__Exercise description__: Write out exactly the lines below from the one containing "Select the ผู้เล่น tab" to the last, both ends kept, and nothing more; skip all pictures.

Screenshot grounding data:
⁂

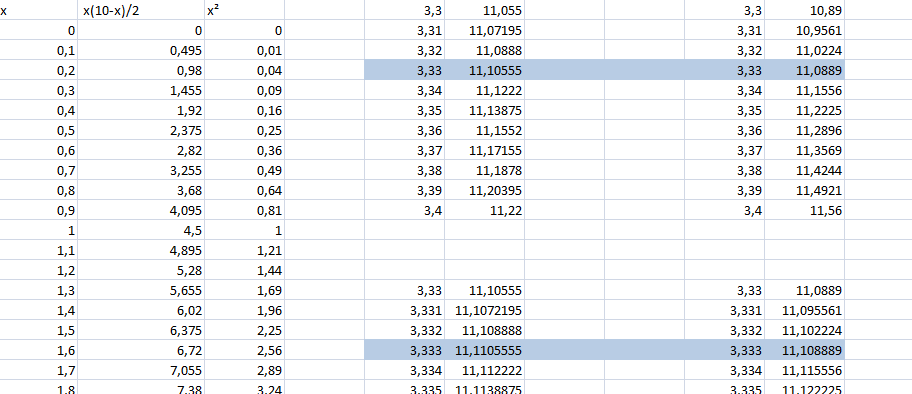Select the x(10-x)/2 header cell
The height and width of the screenshot is (394, 912).
click(141, 10)
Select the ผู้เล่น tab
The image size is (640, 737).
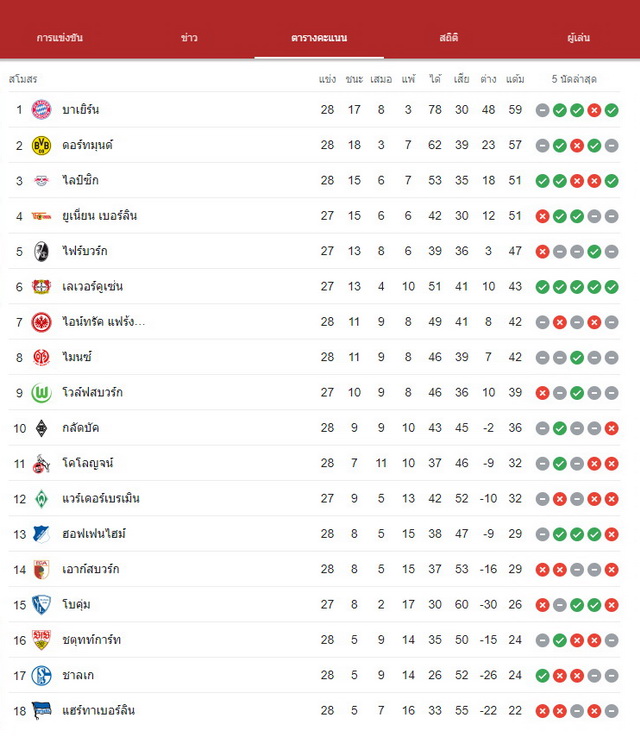tap(578, 38)
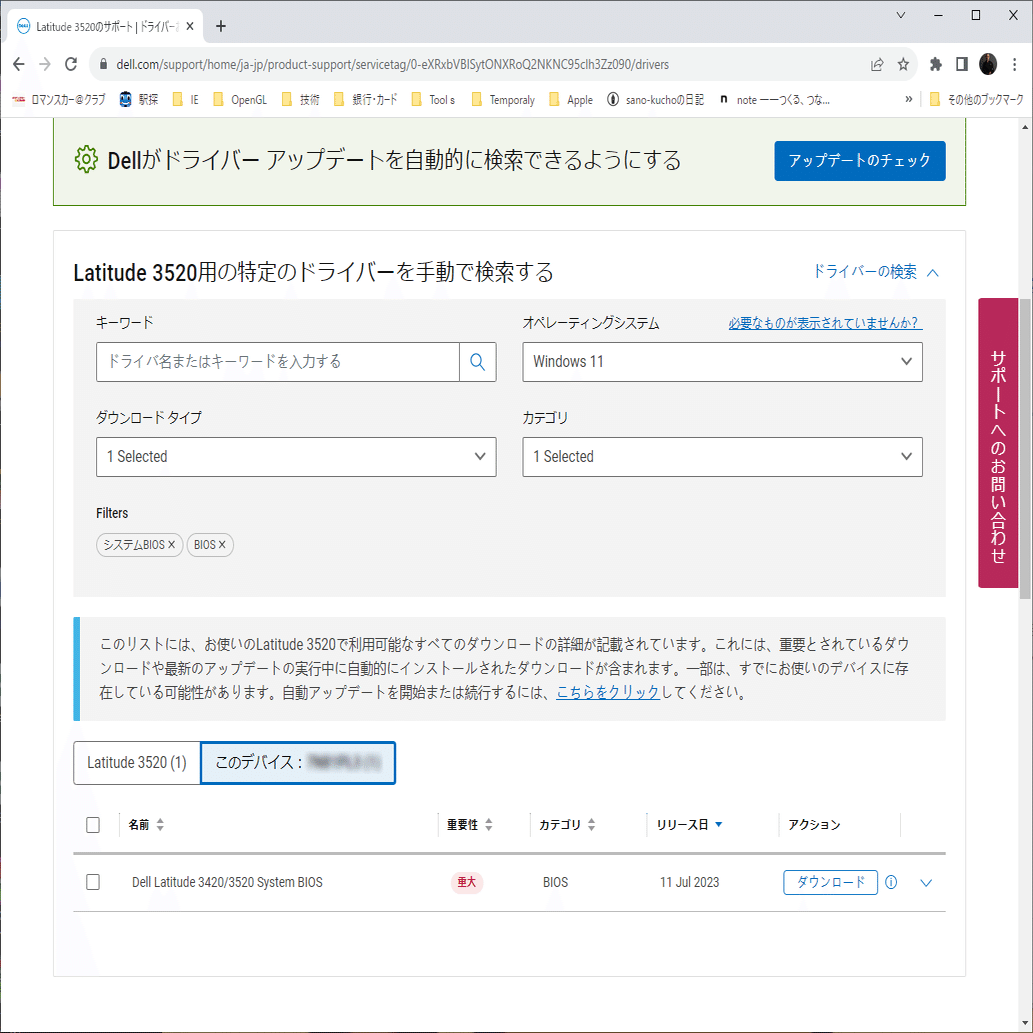
Task: Click the magnifier icon in the keyword field
Action: [x=477, y=362]
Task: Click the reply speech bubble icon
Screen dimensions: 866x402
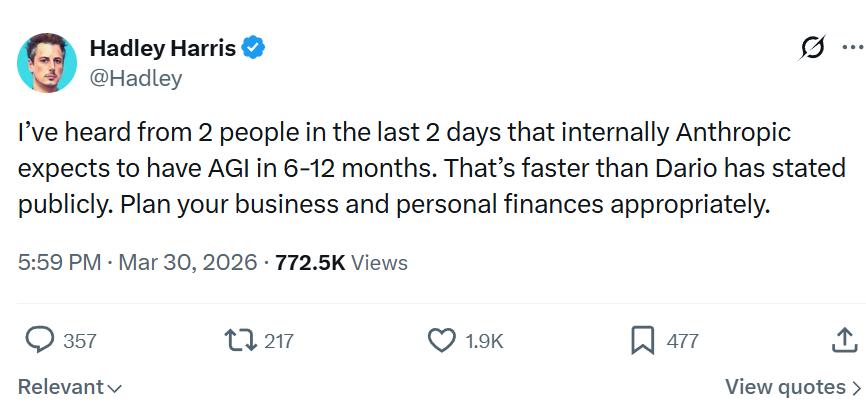Action: (x=40, y=340)
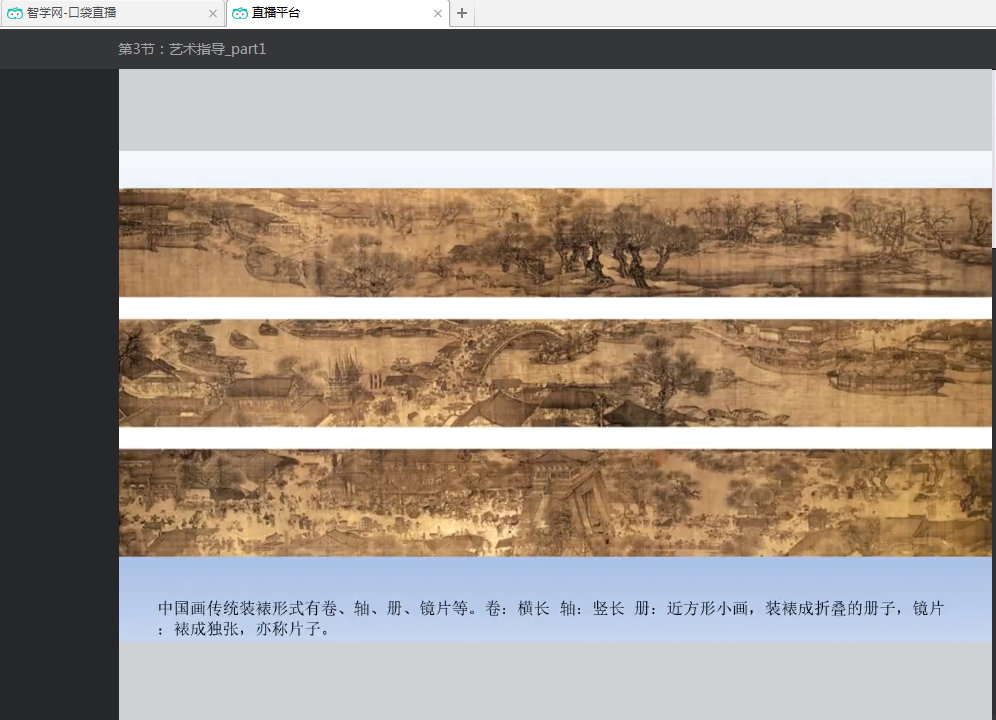Click the owl favicon on 直播平台 tab

coord(240,13)
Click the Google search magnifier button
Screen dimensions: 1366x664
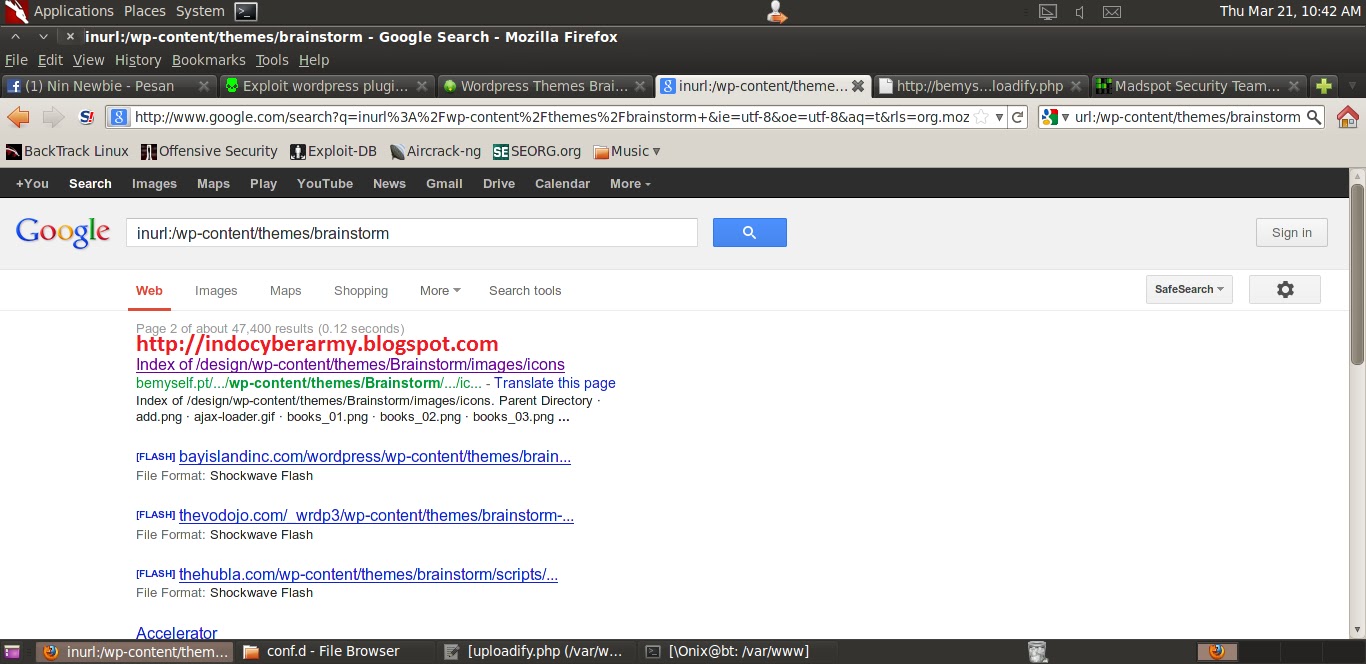749,232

⁂

__Exercise response__:
Select the ผู้เล่น tab
The image size is (640, 737).
tap(578, 38)
Task: Click the magnifier icon in the keyword field
Action: [x=477, y=362]
Task: Click the reply speech bubble icon
Screen dimensions: 866x402
Action: (x=40, y=340)
Click the owl favicon on 直播平台 tab

coord(240,13)
Click the Google search magnifier button
Screen dimensions: 1366x664
749,232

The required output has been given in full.